Reservoir sampling is a family of randomized algorithms for randomly choosing a sample of k items from a list S containing n items, where n is either a very large or unknown number. Typically n is large enough that the list doesn’t fit into main memory.
Problem
Choose k entries from n numbers. Make sure each number is selected with the probability of k/n
Idea
- Choose k items and put them into the reservoir.
- For (k+1)th item, pick it with probability k/(k+1), and randomly replace a number in the reservoir.

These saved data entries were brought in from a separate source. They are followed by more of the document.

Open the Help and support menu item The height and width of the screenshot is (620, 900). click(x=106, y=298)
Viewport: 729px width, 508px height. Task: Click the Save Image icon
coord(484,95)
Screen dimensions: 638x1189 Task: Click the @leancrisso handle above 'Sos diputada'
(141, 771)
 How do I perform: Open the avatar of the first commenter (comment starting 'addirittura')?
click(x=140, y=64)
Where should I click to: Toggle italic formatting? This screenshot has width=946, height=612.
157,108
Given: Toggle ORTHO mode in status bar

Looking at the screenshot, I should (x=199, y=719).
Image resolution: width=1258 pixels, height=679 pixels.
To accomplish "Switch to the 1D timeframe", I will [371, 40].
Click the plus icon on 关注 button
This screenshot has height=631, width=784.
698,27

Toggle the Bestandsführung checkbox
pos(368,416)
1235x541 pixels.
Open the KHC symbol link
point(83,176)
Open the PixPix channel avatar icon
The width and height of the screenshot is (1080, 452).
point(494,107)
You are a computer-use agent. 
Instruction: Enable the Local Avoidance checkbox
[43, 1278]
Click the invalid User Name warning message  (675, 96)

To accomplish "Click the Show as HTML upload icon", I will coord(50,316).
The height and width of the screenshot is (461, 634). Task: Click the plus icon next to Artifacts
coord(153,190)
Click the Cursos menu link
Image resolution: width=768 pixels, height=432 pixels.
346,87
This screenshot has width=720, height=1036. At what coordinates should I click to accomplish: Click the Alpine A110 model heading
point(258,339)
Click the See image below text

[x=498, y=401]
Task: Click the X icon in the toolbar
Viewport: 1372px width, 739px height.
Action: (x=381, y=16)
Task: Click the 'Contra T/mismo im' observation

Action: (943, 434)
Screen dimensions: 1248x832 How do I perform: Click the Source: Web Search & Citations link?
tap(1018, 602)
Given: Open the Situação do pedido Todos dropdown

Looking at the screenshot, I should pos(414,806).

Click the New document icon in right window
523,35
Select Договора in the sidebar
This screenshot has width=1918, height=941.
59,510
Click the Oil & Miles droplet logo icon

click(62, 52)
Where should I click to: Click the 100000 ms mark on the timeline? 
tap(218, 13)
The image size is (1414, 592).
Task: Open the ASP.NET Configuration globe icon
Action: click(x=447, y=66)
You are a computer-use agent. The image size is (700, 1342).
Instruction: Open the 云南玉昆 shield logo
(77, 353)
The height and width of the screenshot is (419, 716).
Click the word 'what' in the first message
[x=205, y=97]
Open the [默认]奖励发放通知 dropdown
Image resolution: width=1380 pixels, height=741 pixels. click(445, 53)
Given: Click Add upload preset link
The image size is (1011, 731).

- For (k+i)th item, pick it with probability k/(k+i), and randomly replace a number in the reservoir.
- Repeat until k+i reaches n.
Example
Sample size 1
Choose 1 from [1, 2, 3, 4] => initial reservoir: [1]
For 2:
- with probability 1/2, keep it (discard the old one aka 1)
- with probability 1 - 1/2 = 1/2, keep the old item (ignore the new one)
- For 1, the probability that it keeps staying in the reservoir is:
- P(1 was in the reservoir last time) * P(1 is not replaced by 2)
- = 1 * (1 - 1/2 * 1)
- = 1/2
For 3:
- For 1, the probability that it keeps staying in the reservoir is:
- P(1 was in the reservoir last time) * P(1 is not replaced by 3)
- P(1 was in the reservoir last time) * (1 - P(3 is selected and replaces 1))
- = 1/2 * (1 - 1/3 * 1)
- = 1/2 * 2/3
- = 1/3
Same for 4